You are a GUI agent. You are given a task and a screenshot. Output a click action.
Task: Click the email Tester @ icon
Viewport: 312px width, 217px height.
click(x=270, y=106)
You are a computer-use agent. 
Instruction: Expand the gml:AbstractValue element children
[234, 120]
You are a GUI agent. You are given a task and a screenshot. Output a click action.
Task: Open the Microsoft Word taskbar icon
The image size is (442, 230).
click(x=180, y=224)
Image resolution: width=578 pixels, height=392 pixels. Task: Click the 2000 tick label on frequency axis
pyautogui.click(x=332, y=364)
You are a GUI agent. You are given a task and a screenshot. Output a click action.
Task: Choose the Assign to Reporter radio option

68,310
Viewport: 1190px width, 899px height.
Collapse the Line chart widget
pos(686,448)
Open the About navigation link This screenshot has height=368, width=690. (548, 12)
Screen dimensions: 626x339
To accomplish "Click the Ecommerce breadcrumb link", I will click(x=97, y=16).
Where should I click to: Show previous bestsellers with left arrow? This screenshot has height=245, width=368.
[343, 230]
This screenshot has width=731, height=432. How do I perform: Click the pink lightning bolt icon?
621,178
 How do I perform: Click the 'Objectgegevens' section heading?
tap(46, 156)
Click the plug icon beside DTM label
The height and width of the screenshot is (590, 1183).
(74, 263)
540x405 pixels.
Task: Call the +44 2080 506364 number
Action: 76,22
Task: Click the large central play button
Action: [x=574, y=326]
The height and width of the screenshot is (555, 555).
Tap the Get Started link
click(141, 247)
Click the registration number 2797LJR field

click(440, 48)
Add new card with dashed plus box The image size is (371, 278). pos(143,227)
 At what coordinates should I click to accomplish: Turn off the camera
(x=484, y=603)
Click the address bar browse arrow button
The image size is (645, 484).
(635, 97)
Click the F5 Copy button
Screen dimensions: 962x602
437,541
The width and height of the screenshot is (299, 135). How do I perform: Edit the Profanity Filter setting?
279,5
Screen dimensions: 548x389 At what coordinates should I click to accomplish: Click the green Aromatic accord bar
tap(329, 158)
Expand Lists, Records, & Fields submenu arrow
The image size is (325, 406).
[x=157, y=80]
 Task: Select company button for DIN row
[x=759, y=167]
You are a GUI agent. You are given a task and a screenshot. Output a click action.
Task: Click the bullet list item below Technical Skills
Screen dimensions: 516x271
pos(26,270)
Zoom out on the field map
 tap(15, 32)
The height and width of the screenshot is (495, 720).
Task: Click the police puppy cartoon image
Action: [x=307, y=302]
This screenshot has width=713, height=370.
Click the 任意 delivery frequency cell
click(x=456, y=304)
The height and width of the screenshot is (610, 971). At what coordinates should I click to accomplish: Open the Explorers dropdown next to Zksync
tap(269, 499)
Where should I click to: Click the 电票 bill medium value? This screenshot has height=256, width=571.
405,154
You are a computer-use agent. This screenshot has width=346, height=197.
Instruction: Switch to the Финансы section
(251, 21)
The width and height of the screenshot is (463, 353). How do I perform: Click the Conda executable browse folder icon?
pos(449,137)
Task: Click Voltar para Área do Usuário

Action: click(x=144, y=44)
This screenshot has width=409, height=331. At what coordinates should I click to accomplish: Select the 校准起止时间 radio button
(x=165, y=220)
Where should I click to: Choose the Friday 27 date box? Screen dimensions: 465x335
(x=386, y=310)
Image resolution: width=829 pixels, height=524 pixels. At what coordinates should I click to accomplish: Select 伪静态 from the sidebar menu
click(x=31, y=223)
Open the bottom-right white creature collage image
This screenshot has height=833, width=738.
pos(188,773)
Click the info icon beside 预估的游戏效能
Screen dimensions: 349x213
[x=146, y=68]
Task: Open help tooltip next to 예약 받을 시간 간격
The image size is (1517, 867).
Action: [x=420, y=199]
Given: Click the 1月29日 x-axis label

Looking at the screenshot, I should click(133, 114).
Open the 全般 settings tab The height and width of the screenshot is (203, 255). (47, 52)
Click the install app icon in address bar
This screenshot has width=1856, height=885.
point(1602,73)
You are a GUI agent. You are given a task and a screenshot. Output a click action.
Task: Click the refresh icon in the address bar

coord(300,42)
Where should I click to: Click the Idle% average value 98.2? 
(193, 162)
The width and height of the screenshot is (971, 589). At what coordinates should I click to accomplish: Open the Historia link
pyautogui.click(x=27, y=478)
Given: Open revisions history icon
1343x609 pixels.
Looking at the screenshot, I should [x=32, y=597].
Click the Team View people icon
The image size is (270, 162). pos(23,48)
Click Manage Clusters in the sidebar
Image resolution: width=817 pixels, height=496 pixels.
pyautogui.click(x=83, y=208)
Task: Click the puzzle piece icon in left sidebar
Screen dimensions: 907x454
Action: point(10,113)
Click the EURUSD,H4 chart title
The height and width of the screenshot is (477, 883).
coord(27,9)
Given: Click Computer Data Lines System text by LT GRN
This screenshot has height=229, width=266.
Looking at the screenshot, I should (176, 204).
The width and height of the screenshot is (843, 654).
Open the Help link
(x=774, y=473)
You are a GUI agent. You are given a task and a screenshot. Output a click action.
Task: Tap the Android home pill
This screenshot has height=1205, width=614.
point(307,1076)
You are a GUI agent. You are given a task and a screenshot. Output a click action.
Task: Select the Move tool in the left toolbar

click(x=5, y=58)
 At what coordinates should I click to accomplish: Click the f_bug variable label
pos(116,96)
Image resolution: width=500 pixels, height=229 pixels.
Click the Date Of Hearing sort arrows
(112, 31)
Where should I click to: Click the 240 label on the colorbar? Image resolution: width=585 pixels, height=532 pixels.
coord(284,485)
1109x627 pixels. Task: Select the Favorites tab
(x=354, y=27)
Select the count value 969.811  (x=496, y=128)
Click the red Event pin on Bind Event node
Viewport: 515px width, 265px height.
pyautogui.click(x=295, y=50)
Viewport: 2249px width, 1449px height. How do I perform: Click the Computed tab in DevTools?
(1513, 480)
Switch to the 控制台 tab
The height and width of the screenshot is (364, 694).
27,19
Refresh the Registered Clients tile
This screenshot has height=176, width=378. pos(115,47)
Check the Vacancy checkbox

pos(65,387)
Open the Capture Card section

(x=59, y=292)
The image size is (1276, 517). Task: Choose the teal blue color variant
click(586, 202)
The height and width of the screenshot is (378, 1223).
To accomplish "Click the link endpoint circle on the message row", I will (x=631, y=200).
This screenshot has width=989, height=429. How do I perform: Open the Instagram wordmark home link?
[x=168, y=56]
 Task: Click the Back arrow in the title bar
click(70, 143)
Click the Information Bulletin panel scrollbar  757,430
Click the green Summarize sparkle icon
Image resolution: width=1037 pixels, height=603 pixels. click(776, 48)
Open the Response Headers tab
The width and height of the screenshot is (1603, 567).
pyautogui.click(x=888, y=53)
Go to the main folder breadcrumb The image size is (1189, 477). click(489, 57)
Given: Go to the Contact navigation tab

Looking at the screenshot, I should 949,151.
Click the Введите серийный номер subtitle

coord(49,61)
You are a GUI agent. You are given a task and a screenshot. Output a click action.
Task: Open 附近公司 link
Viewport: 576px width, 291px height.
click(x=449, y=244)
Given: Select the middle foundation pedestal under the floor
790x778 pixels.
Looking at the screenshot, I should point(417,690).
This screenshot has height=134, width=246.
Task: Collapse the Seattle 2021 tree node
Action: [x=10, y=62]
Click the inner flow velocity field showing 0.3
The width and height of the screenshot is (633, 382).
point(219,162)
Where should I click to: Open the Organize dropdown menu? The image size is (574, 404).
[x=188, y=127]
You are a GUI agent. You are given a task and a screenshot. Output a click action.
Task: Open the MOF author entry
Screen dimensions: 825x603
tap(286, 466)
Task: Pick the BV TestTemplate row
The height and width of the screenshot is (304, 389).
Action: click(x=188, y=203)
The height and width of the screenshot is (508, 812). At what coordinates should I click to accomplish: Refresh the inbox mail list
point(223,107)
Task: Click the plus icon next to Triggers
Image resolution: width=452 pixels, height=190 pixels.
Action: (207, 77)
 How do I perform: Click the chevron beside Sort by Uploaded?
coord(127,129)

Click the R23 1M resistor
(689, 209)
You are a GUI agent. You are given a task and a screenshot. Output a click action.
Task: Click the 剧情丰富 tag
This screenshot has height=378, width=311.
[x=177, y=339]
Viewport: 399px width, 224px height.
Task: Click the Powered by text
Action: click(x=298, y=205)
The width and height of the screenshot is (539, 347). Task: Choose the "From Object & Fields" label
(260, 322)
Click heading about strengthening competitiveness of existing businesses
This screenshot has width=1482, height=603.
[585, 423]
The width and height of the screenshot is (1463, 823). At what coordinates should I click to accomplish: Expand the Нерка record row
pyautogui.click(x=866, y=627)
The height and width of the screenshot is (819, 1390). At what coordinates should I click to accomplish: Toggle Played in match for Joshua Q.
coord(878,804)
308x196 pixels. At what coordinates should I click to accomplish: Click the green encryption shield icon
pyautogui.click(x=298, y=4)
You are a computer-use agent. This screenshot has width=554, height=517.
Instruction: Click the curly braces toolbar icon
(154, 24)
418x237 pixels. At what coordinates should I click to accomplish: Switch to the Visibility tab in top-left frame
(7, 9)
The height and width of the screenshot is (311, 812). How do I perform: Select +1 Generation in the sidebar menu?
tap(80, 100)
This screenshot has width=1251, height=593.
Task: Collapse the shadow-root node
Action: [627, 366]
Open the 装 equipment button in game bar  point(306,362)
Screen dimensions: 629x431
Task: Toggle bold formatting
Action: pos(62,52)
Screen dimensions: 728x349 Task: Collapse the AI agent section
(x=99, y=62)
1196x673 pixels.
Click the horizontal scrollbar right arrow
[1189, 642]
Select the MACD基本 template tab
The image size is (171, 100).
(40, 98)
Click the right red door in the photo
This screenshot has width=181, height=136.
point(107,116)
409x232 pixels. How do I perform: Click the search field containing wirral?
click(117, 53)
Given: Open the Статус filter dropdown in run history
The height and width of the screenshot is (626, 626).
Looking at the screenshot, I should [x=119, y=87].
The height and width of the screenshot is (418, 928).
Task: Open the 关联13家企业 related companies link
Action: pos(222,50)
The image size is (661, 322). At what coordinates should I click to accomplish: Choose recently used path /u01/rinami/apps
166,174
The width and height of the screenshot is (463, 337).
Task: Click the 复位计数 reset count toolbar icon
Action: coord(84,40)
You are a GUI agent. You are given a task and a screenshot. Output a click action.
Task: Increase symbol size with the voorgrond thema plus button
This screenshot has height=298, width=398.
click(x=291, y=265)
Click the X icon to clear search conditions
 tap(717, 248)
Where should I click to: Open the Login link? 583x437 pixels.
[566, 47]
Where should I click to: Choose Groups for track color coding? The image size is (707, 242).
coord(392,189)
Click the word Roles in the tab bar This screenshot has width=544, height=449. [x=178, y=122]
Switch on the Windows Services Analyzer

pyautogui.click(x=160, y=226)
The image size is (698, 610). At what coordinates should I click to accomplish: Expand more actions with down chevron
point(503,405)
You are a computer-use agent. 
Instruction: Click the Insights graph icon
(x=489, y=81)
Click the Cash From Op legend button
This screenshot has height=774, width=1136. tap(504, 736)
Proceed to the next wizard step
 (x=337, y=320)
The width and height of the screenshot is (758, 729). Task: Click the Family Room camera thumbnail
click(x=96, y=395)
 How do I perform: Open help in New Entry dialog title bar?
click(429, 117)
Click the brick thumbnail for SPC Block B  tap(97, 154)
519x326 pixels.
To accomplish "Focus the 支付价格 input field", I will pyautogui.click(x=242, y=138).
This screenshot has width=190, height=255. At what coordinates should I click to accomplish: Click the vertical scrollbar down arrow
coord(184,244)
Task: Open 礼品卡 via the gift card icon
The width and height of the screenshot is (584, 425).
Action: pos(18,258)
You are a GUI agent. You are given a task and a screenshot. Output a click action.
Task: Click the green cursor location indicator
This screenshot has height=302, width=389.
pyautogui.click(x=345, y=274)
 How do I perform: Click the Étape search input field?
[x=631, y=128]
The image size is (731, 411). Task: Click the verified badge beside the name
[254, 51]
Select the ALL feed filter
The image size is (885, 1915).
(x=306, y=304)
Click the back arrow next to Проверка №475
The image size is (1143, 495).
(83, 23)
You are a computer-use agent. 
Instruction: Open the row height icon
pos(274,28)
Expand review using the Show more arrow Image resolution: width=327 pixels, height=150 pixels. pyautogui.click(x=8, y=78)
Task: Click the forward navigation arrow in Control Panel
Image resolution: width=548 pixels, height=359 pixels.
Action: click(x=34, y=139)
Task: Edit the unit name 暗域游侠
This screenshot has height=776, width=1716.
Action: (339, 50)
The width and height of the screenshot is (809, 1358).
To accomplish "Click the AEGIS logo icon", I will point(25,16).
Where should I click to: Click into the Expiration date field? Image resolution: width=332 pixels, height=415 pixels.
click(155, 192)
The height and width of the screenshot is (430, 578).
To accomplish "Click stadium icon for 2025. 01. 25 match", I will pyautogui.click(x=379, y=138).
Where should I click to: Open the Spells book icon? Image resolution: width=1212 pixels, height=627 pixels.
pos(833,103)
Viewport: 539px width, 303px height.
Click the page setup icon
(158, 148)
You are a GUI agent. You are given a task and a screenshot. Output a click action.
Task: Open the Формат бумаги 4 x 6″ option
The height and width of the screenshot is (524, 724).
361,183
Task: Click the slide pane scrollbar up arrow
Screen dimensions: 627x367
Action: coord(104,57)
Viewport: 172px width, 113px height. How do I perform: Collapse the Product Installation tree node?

* WHAT NEEDS TO BE DONE
Beginning with the line that has "Viewport: 1190px width, 899px height." and ending with the line that has "The height and width of the screenshot is (555, 555).", set down the lines above exactly and include no others.

* THE COMPLETED TASK
Viewport: 1190px width, 899px height.
Collapse the Line chart widget
pos(686,448)
Open the About navigation link This screenshot has height=368, width=690. (548, 12)
Screen dimensions: 626x339
To accomplish "Click the Ecommerce breadcrumb link", I will click(x=97, y=16).
Where should I click to: Show previous bestsellers with left arrow? This screenshot has height=245, width=368.
[343, 230]
This screenshot has width=731, height=432. How do I perform: Click the pink lightning bolt icon?
621,178
 How do I perform: Click the 'Objectgegevens' section heading?
tap(46, 156)
Click the plug icon beside DTM label
The height and width of the screenshot is (590, 1183).
(74, 263)
540x405 pixels.
Task: Call the +44 2080 506364 number
Action: 76,22
Task: Click the large central play button
Action: [x=574, y=326]
The height and width of the screenshot is (555, 555).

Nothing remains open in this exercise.